Islamic terrorist organization, ISIS also known as ISIL has announced that it's founding member and chief strategist Abu Muhammad al-Adnani who urged followers to carry out attacks on Western civilians while serving as the terrorist movement’s chief spokesman and propagandist has been killed by airstrikes in Aleppo, Syria.
A statement from Isis said that Adnani had been killed while surveying the operations to repel the military campaigns against Aleppo.
A US defence official said on Tuesday night that a coalition air strike earlier in the day had targeted Adnani in the town of al-Bab.
Adnani was
"martyred while surveying the operations to repel the military campaigns against Aleppo", Isis' Amaq news agency said, without giving details about how he died.
Adnani started one of Isil’s most notorious threats, intended to inspire Muslims living in Europe to turn on their adopted countries, particularly France.

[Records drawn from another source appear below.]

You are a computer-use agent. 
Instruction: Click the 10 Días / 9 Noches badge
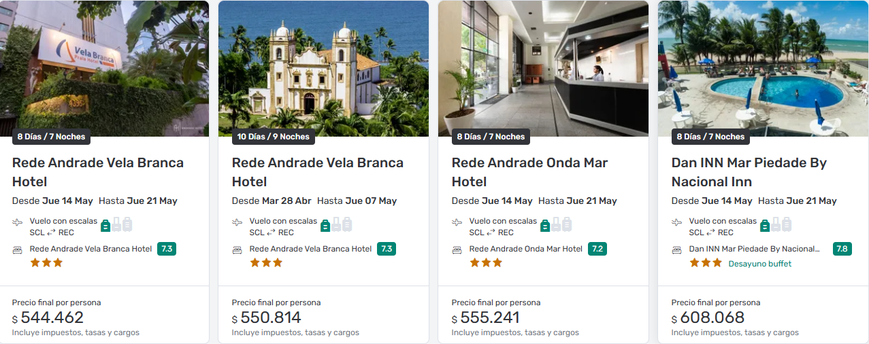click(x=273, y=137)
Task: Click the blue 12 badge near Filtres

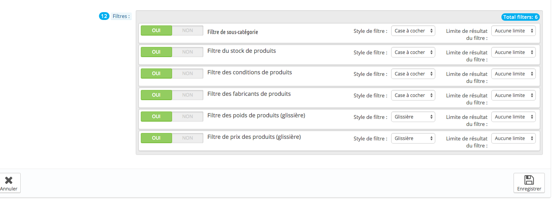Action: [x=104, y=16]
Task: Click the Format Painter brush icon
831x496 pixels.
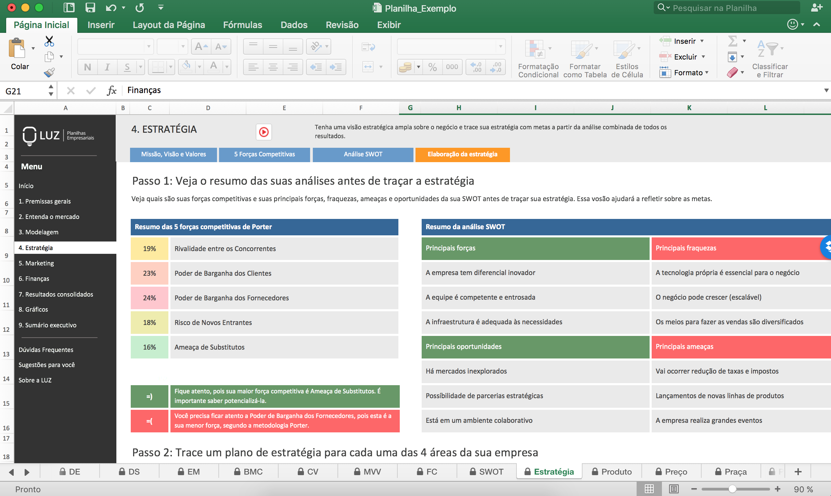Action: (x=49, y=73)
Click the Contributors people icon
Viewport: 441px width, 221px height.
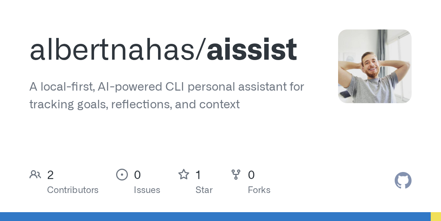[35, 175]
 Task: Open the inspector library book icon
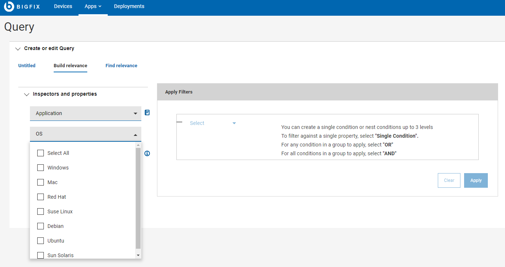pos(147,112)
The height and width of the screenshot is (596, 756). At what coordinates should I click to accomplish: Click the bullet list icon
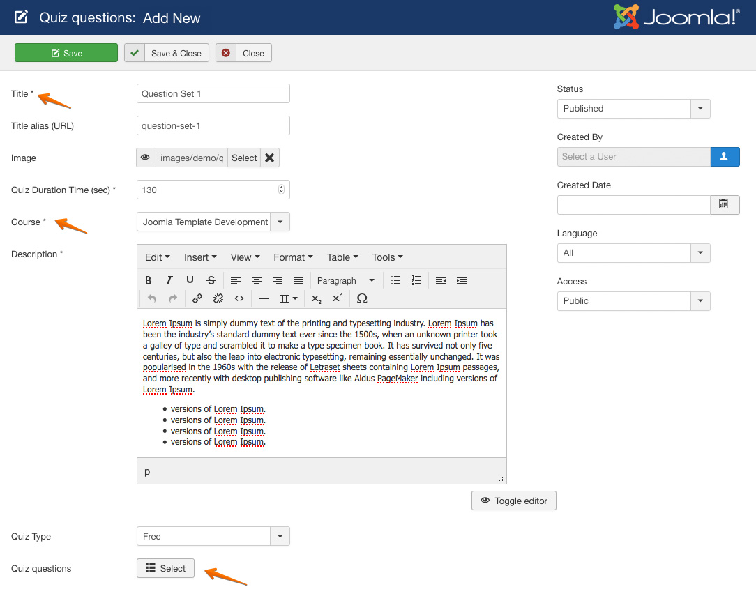[x=395, y=280]
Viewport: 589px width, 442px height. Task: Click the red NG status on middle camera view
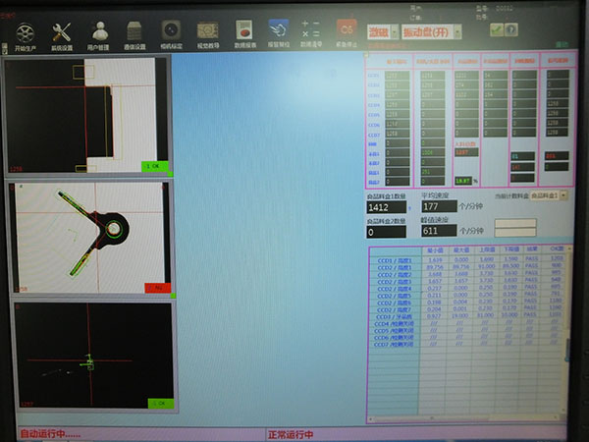point(157,287)
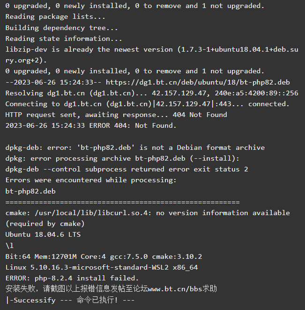Click the libcurl.so.4 cmake warning line

[x=148, y=218]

He urged Muslims to “kill a disbelieving American or European – especially the spiteful and filthy French,” adding:
“Smash his head with a rock, or slaughter him with a knife, or run him over with your car, or throw him down from a high place, or choke him, or poison him.”
Aymenn Jawad Tamimi, an expert on jihadist groups, said Adnani's death "is significant symbolically and in pointing to the wider decline of ISIS"
"If a coalition air strike hit him, it shows intelligence penetration by the coalition is very high. Otherwise it would not have been possible to take out so many high-ranking figures," he said.